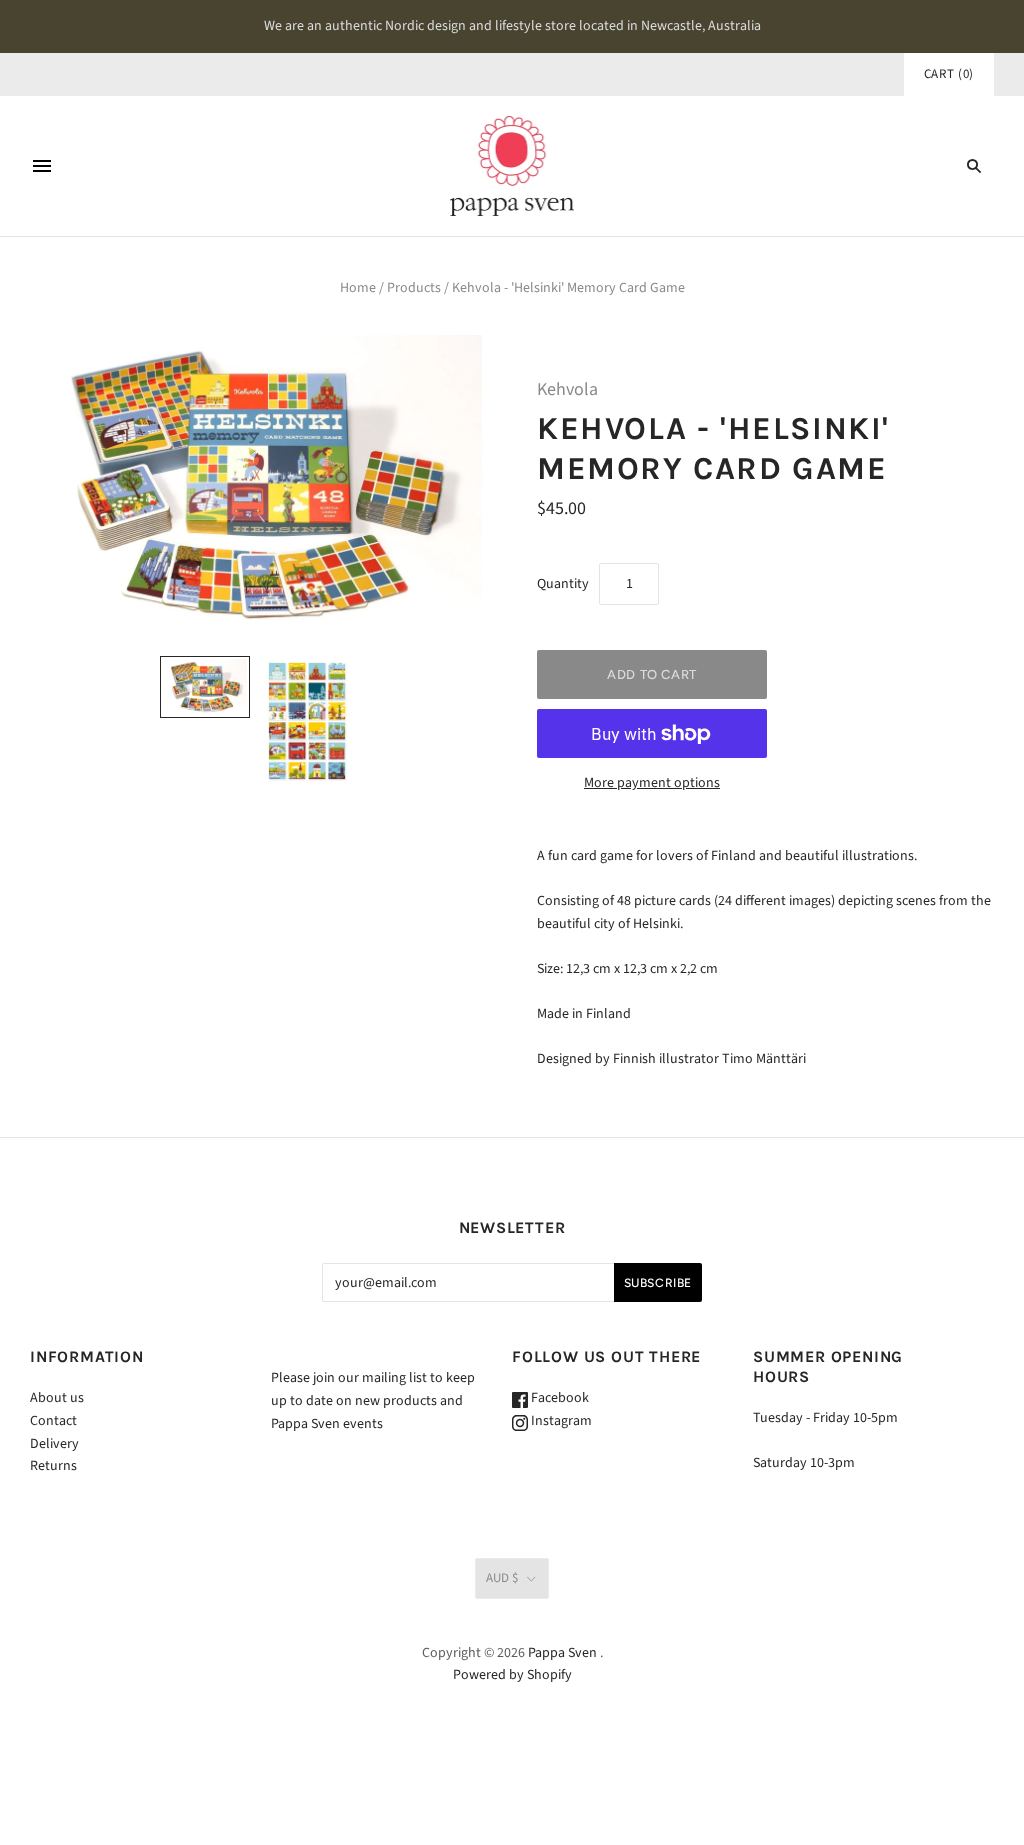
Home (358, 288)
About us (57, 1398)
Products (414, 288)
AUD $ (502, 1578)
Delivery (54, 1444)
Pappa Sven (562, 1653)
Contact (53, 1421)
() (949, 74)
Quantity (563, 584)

==

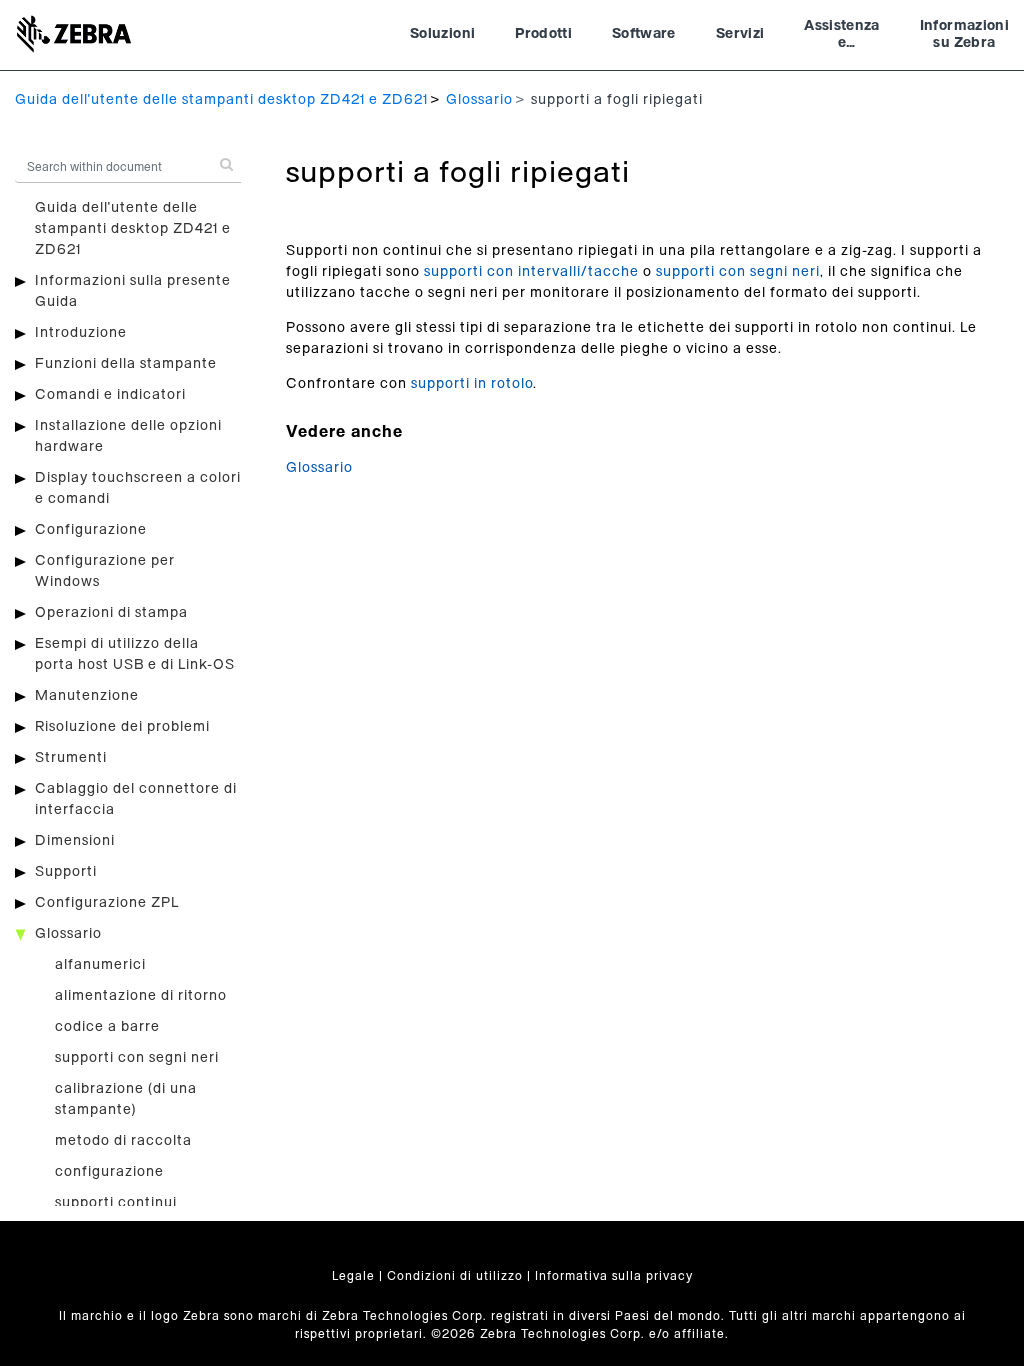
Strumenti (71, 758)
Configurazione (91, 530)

Directions for this task -
Output only an exact transcription of the lines above from the one with "Home (358, 288)" up to and including the one with "Quantity (563, 584)".

Finished task -
Home (358, 288)
About us (57, 1398)
Products (414, 288)
AUD $ (502, 1578)
Delivery (54, 1444)
Pappa Sven (562, 1653)
Contact (53, 1421)
() (949, 74)
Quantity (563, 584)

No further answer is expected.